Hindsight Generative Adversarial Imitation Learning
This addresses the challenge of data acquisition in imitation learning for AI agents, though it appears incremental as it builds on existing frameworks.
The paper tackles the problem of imitation learning requiring costly expert demonstrations by proposing Hindsight Generative Adversarial Imitation Learning (HGAIL), which achieves comparable performance to existing methods without needing demonstrations.

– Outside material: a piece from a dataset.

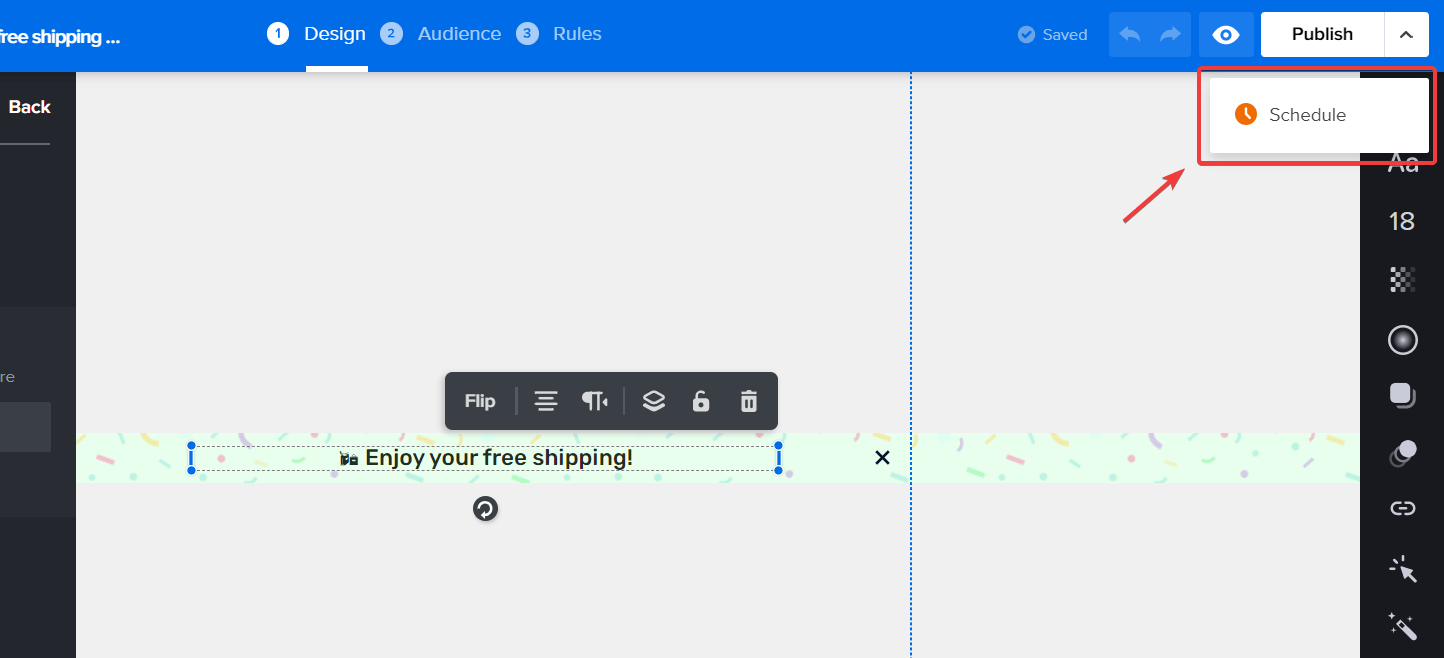Image resolution: width=1444 pixels, height=658 pixels.
Task: Open text alignment options
Action: (x=546, y=401)
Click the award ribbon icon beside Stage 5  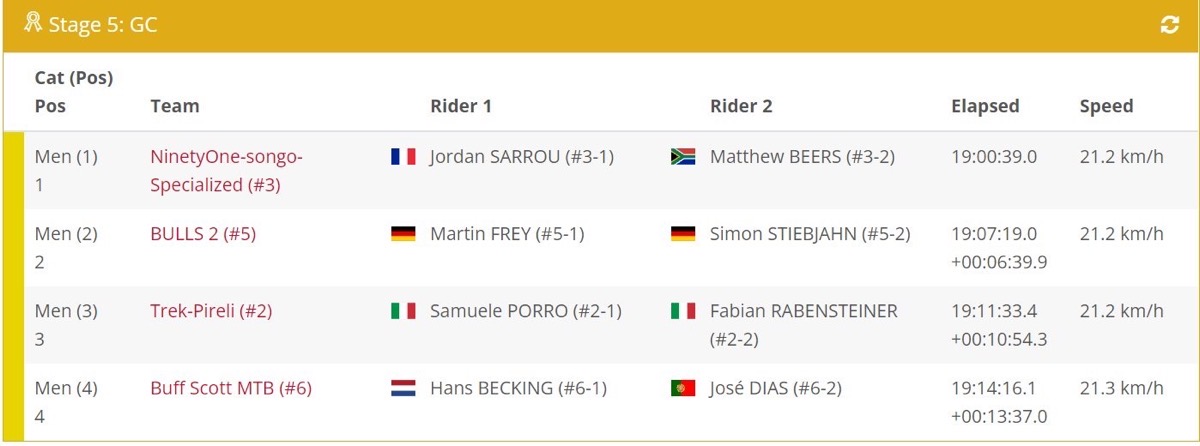[33, 22]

Compared to reinforcement learning, imitation learning (IL) is a powerful paradigm for training agents to learn control policies efficiently from expert demonstrations. However, in most cases, obtaining demonstration data is costly and laborious, which poses a significant challenge in some scenarios. A promising alternative is to train agent learning skills via imitation learning without expert demonstrations, which, to some extent, would extremely expand imitation learning areas. To achieve such expectation, in this paper, we propose Hindsight Generative Adversarial Imitation Learning (HGAIL) algorithm, with the aim of achieving imitation learning satisfying no need of demonstrations. Combining hindsight idea with the generative adversarial imitation learning (GAIL) framework, we realize implementing imitation learning successfully in cases of expert demonstration data are not available. Experiments show that the proposed method can train policies showing comparable performance to current imitation learning methods. Further more, HGAIL essentially endows curriculum learning mechanism which is critical for learning policies.